What is needed:
Can you rewrite the stretch from the start of the material through the line that contains "[x=1164, y=480]", putting "Task" in place of every "Instruction" and changing nothing else?

[start Material]

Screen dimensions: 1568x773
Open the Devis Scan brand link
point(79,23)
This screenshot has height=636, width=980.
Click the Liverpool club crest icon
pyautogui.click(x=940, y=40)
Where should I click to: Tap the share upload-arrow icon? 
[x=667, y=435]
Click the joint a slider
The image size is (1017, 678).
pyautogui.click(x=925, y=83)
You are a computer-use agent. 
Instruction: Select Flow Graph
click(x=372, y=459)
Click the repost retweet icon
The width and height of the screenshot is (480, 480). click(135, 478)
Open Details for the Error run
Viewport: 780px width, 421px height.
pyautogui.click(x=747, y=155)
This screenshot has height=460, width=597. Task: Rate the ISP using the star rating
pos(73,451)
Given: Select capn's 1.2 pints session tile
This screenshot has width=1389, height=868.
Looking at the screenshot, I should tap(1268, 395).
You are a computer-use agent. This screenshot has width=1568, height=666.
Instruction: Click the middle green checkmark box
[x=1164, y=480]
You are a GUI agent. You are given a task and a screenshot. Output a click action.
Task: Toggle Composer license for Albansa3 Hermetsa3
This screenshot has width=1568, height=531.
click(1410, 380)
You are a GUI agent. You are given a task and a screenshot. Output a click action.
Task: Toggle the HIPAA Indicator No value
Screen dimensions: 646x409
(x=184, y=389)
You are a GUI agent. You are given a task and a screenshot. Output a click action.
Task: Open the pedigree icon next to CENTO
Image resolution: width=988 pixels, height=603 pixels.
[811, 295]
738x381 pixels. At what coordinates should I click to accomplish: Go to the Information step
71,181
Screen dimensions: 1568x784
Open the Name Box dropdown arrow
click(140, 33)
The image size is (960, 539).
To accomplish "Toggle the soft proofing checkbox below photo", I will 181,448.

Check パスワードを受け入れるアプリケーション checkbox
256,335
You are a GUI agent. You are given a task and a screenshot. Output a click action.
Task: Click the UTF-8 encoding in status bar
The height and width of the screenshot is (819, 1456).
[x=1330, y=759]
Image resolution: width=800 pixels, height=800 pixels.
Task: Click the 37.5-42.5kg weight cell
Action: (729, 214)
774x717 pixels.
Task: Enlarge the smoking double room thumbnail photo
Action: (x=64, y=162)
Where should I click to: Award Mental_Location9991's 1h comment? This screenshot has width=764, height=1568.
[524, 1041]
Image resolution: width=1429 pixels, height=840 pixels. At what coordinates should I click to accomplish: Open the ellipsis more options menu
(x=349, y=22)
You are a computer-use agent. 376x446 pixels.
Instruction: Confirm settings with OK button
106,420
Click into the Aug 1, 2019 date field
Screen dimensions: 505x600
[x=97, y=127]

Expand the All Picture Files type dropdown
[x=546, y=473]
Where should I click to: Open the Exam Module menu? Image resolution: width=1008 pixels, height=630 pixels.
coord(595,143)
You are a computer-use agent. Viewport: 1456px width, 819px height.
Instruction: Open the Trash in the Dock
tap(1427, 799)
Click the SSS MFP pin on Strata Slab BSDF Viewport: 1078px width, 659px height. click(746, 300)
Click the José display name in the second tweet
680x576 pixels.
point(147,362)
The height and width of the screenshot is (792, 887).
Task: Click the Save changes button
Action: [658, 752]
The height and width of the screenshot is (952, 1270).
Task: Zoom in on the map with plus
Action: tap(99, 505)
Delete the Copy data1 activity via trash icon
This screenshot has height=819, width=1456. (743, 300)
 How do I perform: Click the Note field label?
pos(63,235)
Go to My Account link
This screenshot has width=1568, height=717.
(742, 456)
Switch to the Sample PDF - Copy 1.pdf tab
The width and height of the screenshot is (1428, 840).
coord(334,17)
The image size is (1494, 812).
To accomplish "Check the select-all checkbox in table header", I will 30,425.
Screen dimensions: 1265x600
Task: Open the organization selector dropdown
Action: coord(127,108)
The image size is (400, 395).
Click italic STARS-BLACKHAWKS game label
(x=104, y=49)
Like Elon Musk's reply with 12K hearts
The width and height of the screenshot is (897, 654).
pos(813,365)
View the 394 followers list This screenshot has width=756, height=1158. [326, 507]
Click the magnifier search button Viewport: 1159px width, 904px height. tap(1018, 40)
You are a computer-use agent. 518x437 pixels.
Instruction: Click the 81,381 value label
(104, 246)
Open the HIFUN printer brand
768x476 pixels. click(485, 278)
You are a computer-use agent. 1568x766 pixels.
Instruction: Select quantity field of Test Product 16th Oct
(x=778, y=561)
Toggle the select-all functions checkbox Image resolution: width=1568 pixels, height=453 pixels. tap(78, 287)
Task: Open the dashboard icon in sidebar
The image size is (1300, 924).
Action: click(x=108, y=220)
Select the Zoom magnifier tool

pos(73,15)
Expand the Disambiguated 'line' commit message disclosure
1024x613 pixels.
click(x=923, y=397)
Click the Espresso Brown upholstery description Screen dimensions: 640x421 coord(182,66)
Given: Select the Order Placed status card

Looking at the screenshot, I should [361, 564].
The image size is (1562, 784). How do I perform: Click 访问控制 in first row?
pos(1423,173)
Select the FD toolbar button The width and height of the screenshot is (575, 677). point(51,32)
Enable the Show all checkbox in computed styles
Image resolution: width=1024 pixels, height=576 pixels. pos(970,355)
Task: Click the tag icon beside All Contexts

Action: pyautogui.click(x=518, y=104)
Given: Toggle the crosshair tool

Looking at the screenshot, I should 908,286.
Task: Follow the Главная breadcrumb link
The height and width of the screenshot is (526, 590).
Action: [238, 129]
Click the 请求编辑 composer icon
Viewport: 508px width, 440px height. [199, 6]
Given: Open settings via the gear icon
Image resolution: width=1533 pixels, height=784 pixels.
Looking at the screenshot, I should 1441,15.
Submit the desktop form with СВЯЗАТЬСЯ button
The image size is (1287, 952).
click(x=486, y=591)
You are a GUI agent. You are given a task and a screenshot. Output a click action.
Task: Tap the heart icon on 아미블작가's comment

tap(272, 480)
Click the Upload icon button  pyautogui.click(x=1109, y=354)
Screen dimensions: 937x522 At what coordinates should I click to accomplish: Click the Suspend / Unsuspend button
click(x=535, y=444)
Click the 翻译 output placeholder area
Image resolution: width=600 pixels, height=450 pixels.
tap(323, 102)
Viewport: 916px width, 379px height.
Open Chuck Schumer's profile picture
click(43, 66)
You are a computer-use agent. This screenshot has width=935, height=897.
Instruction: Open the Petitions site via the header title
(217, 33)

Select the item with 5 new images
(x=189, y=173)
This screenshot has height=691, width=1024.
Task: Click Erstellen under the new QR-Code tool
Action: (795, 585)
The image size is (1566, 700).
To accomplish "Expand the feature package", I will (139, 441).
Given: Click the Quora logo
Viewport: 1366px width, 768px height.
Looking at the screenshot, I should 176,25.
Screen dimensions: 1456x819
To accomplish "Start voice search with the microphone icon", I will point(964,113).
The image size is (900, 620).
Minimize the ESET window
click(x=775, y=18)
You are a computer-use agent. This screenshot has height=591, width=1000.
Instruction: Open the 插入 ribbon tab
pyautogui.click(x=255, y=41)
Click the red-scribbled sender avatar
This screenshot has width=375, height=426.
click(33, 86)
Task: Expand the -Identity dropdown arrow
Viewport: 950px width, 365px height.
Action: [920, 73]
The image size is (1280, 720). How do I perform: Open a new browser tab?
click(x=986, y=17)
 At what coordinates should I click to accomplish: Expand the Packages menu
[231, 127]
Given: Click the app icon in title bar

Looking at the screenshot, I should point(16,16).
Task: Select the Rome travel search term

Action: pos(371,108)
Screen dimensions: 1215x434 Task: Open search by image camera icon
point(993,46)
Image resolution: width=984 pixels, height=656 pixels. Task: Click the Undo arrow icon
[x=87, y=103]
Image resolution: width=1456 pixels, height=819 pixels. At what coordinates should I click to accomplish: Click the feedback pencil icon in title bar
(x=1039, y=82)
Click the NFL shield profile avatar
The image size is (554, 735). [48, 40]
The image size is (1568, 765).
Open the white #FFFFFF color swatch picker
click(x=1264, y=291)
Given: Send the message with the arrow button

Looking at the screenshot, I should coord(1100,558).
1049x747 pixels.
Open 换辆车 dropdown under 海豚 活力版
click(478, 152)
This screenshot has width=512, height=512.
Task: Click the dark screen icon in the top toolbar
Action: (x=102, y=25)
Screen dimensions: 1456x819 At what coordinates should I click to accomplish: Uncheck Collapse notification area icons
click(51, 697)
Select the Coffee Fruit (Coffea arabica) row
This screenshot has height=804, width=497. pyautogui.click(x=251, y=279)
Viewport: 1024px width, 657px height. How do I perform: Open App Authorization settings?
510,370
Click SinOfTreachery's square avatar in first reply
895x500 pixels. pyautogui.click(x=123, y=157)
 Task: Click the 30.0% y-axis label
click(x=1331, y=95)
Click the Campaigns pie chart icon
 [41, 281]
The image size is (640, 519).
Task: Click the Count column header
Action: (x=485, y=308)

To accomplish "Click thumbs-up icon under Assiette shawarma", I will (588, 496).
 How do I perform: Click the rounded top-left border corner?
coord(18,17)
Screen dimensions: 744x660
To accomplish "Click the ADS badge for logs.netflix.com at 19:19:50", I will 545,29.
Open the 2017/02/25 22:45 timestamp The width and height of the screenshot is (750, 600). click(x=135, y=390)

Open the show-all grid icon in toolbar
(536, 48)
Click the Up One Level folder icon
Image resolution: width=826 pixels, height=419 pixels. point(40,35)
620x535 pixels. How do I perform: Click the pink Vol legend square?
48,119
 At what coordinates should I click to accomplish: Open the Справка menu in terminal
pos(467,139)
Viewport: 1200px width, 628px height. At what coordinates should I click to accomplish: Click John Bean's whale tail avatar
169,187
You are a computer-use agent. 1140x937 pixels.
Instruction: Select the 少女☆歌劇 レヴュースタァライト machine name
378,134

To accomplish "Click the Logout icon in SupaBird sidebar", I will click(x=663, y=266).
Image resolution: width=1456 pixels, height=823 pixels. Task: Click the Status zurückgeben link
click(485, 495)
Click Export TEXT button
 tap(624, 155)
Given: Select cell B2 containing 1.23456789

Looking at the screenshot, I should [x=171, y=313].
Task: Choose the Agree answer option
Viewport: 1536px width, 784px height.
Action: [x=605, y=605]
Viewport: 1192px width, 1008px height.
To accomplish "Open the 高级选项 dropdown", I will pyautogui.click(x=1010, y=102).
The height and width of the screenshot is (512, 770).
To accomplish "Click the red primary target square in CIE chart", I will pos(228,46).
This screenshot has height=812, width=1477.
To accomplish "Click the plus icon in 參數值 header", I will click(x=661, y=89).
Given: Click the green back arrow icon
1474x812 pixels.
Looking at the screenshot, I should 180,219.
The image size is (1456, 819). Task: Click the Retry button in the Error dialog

[end Material]

Result:
Screen dimensions: 1568x773
Open the Devis Scan brand link
point(79,23)
This screenshot has height=636, width=980.
Click the Liverpool club crest icon
pyautogui.click(x=940, y=40)
Where should I click to: Tap the share upload-arrow icon? 
[x=667, y=435]
Click the joint a slider
The image size is (1017, 678).
pyautogui.click(x=925, y=83)
You are a computer-use agent. 
Task: Select Flow Graph
click(x=372, y=459)
Click the repost retweet icon
The width and height of the screenshot is (480, 480). click(135, 478)
Open Details for the Error run
Viewport: 780px width, 421px height.
pyautogui.click(x=747, y=155)
This screenshot has height=460, width=597. Task: Rate the ISP using the star rating
pos(73,451)
Given: Select capn's 1.2 pints session tile
This screenshot has width=1389, height=868.
Looking at the screenshot, I should tap(1268, 395).
You are a computer-use agent. This screenshot has width=1568, height=666.
Task: Click the middle green checkmark box
[x=1164, y=480]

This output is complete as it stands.